● AIM OF THE EXERCISE:
Rewrite the research goals text from "Numerics of the" to "finite-difference type discretizations).", changing "numerical studies" to "numerical experiments".

● SUPPLIED PASSAGE:
Research Goals

In the second funding period we will cover especially four main components. Our progress in numerical methods for higher-dimensional problems in HPC will enable novel approaches and algorithms to tackle the exascale-challenges of scalability, resilience and load balancing. These newly developed algorithms will extend our software framework for the computation of higher-dimensional problems on massively parallel systems. The results in the first funding period have shown that the combination technique provides the means for exciting new approaches to algorithm-based fault tolerance even for silent faults without checkpoint-restart.Thus, we will put a special focus on resilience on all levels of parallelization. The plasma turbulence code GENE will serve as a representative application for higher-dimensional problems with inherent need for exascale resources.

Exa-challenges: Scalability

  • Demonstrate scalablity of our algorithms on full supercomputer

Exa-challenges: Load balancing

  • New strategies to refine our load models at runtime.

Exa-challenges: Resilience

  • Massively parallel simulations with the fault-tolerant combination technique (FTCT). To test our algorithms we will simulate (hard) faults on HPC Systems using our home grown fault simulation layer.
  • Detect and correct errors through Silent Data Corruption (SDC) with the combination technique.
  • Application-level resilience and fault-tolerant alternatives to standard MPI. We investigate libraries (e.g. ULFM) and techniques allowing the development of a fault-tolerant domain decomposition of parallel applications, targeting the GENE code.
  • Numeric-based approaches to resilience, e.g. by the iterated combination technique or randomized subspace correction.

Numerics of the combination technique

  • Apply optimized Combination Technique (OptiCom) to larger and more complex simulation scenarios in GENE, e.g. global non-linear simulations.
  • Extend theory for Finite Differences on Sparse Grids.
  • Extend theory of the iterated combination technique by convergence theory and numerical studies of Vlasov-type problems.
  • Extend theory of residual (subspace) correction schemes towards strongly formulated problems (adapt finite-element based iterated combination technique to finite-difference type discretizations).

Application and application software

  • Further extend our combination technique module of SG++, e.g. by algorithm-based fault-tolerance and new algorithms for iterated and optimized combination technique.
  • Develop fault simulation software layer that emulates the behaviour of a fault-tolerant MPI implementation (e.g. ULFM) and allows us to simulate crashed processes. This allows us to carry out large-scale experiments with the fault-tolerant combination technique on a supercomputer using the system's native MPI implementation.

● DATA SHOWN:
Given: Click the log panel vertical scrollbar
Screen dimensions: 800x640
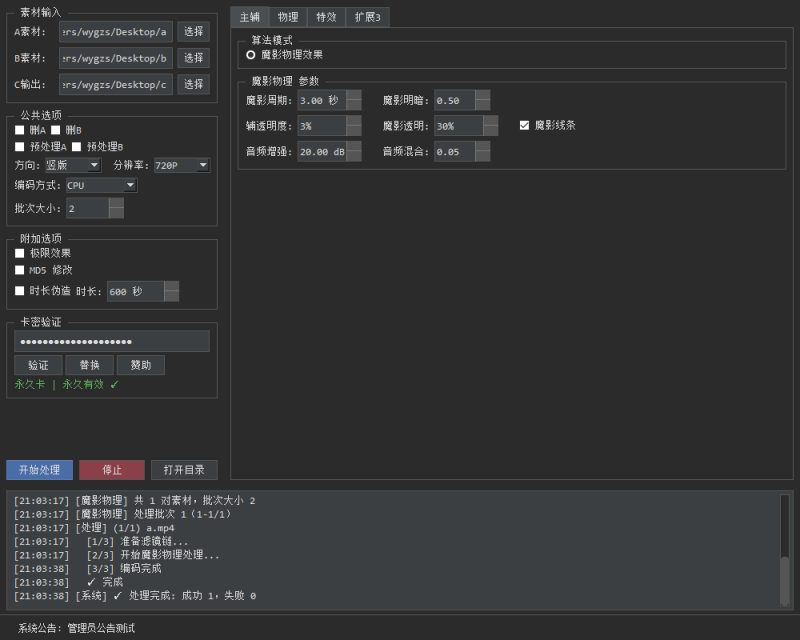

● REPLY:
Numerics of the combination technique

  • Apply optimized Combination Technique (OptiCom) to larger and more complex simulation scenarios in GENE, e.g. global non-linear simulations.
  • Extend theory for Finite Differences on Sparse Grids.
  • Extend theory of the iterated combination technique by convergence theory and numerical experiments of Vlasov-type problems.
  • Extend theory of residual (subspace) correction schemes towards strongly formulated problems (adapt finite-element based iterated combination technique to finite-difference type discretizations).